* WHAT TO WORK ON: Word for word, restate the lines of the data below between those holding "Given: Uncheck the" and "Given: Open the Tickets.ee 642 EUR offer link", inclusive; pictures do not belong in the copy.

Extracted data entries:
>>>

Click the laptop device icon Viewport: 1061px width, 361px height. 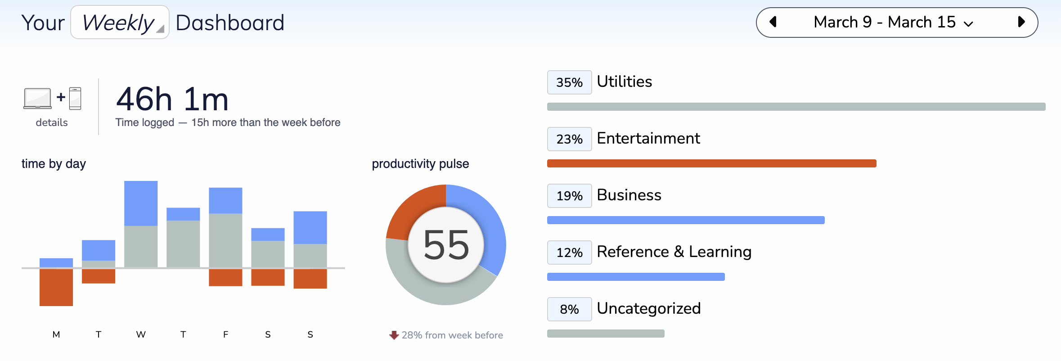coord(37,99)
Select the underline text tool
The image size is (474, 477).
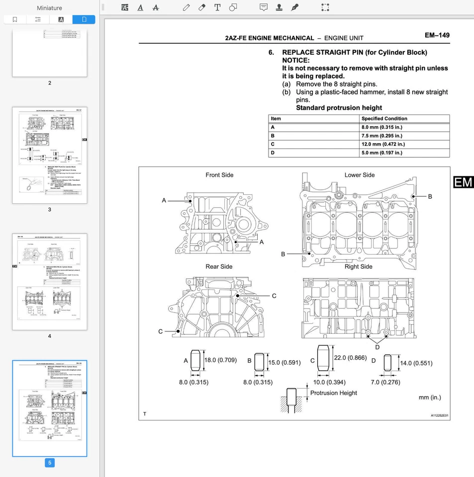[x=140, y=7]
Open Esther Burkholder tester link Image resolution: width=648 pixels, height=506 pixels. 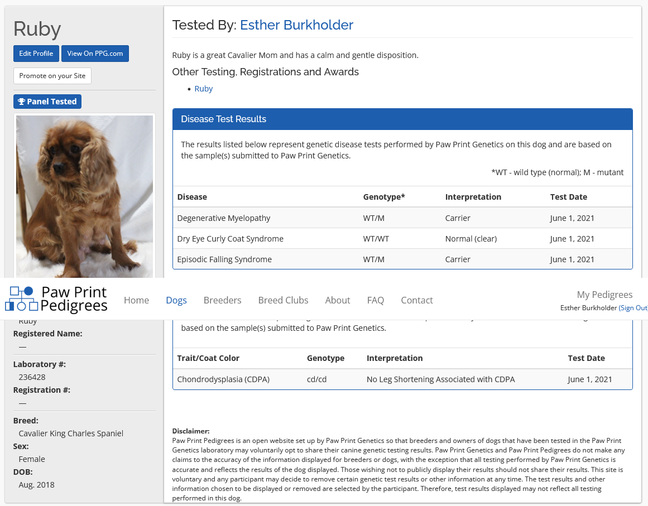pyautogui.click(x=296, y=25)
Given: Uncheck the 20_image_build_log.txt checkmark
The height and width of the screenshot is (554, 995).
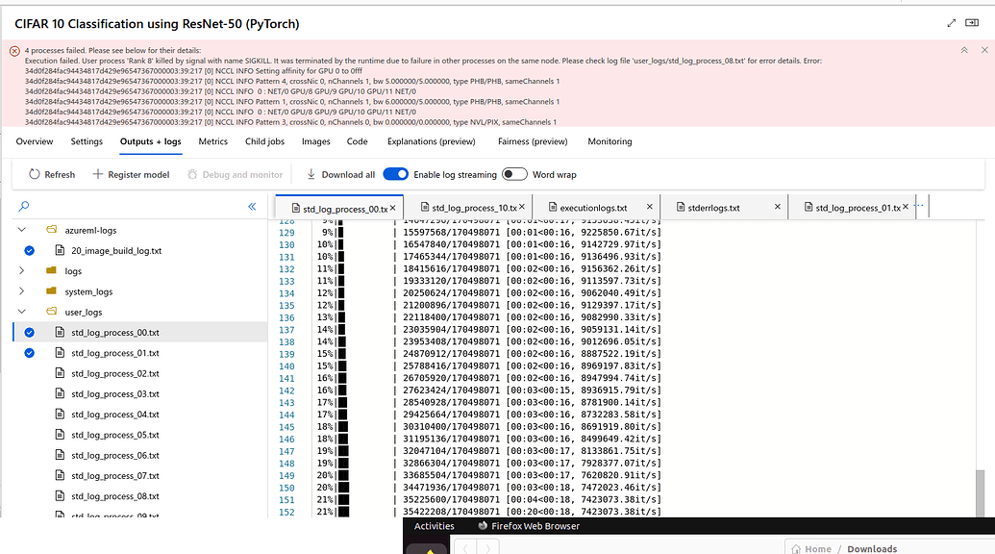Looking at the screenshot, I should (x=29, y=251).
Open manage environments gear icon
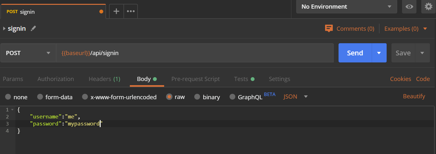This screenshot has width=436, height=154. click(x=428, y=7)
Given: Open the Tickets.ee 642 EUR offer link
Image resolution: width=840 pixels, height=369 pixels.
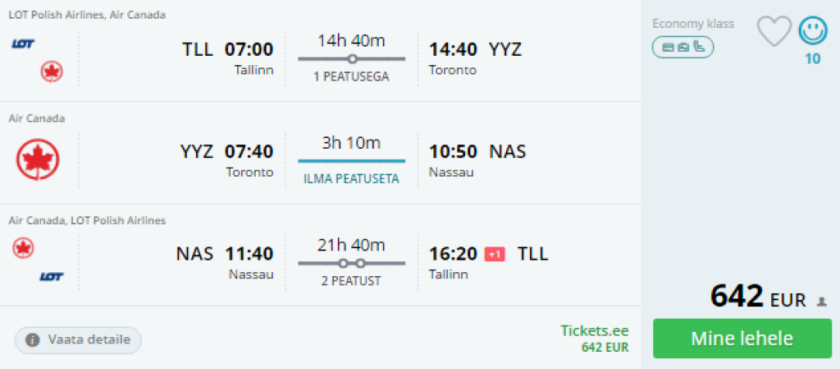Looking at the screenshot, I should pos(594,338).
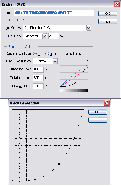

<<<
>>>

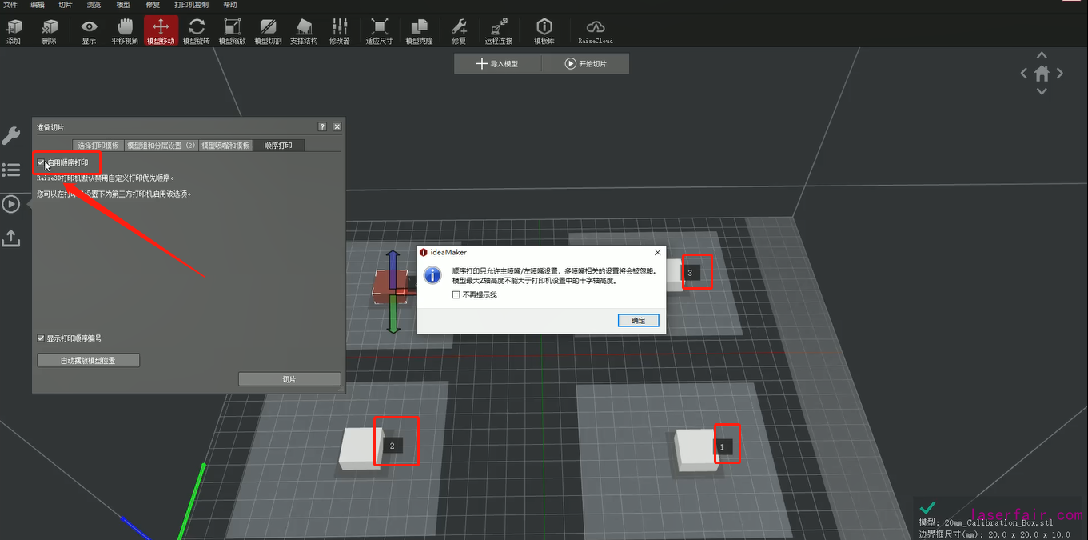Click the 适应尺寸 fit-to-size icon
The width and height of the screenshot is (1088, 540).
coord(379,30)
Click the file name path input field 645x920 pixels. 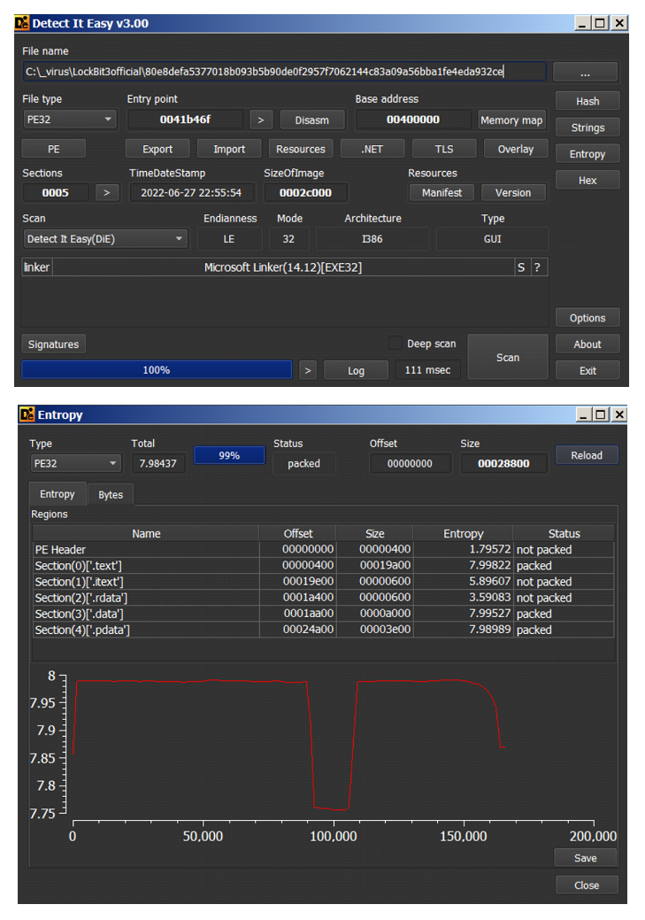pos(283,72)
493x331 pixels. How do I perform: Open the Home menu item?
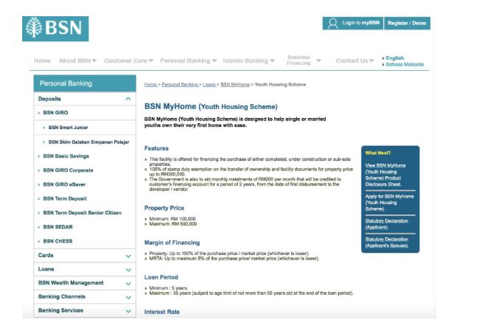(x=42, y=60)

<<<
>>>

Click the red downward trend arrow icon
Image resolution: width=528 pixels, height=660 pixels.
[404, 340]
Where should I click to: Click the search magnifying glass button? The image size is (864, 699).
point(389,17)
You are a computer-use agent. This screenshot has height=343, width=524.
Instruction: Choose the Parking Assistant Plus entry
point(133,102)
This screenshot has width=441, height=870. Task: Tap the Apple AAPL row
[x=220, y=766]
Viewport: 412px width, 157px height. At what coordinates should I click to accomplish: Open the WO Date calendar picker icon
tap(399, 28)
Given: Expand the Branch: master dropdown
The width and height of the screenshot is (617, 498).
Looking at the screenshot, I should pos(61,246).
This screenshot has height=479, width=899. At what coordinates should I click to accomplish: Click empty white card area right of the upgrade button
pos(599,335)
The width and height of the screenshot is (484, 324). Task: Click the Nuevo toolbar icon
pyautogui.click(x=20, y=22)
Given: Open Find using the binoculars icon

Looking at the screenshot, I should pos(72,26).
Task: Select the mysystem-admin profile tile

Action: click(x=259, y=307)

<<<

* ANSWER:
Given: Uncheck the 20_image_build_log.txt checkmark
The height and width of the screenshot is (554, 995).
Looking at the screenshot, I should (x=29, y=251).
Open manage environments gear icon
This screenshot has width=436, height=154. click(x=428, y=7)
Given: Open the Tickets.ee 642 EUR offer link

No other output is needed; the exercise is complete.